### PROBLEM
The records below are to be repeated exactly, and their pictures left out.

Stored data:
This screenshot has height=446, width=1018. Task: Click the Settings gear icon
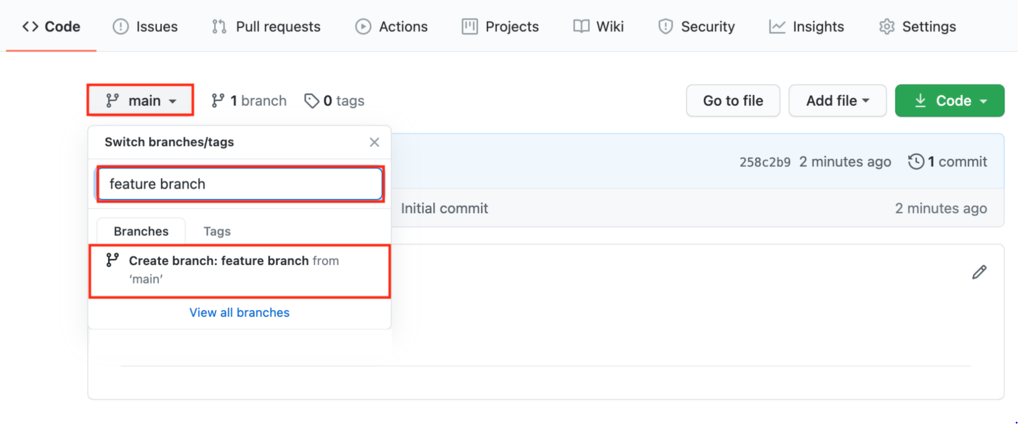(x=886, y=27)
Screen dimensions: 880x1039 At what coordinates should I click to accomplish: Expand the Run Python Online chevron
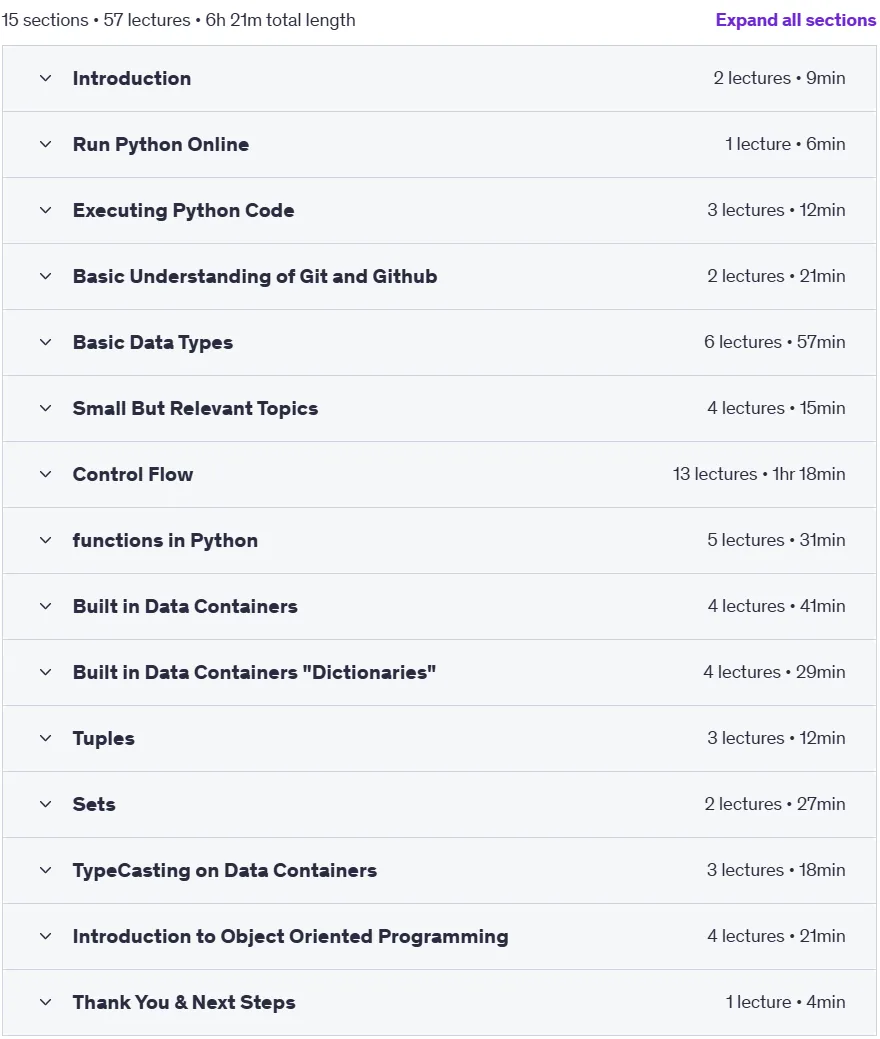[x=46, y=144]
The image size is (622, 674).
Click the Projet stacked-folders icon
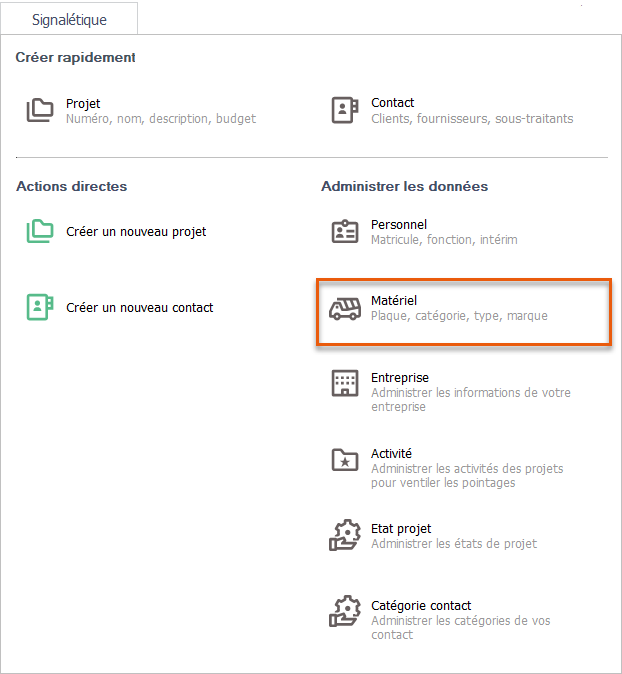point(40,110)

### TASK ANSWER
This screenshot has height=446, width=1018. Task: Click the Settings gear icon
(x=886, y=27)
Screen dimensions: 880x1039 At what coordinates should I click to accomplish: Expand the Run Python Online chevron
[x=46, y=144]
The image size is (622, 674).
Click the Projet stacked-folders icon
point(40,110)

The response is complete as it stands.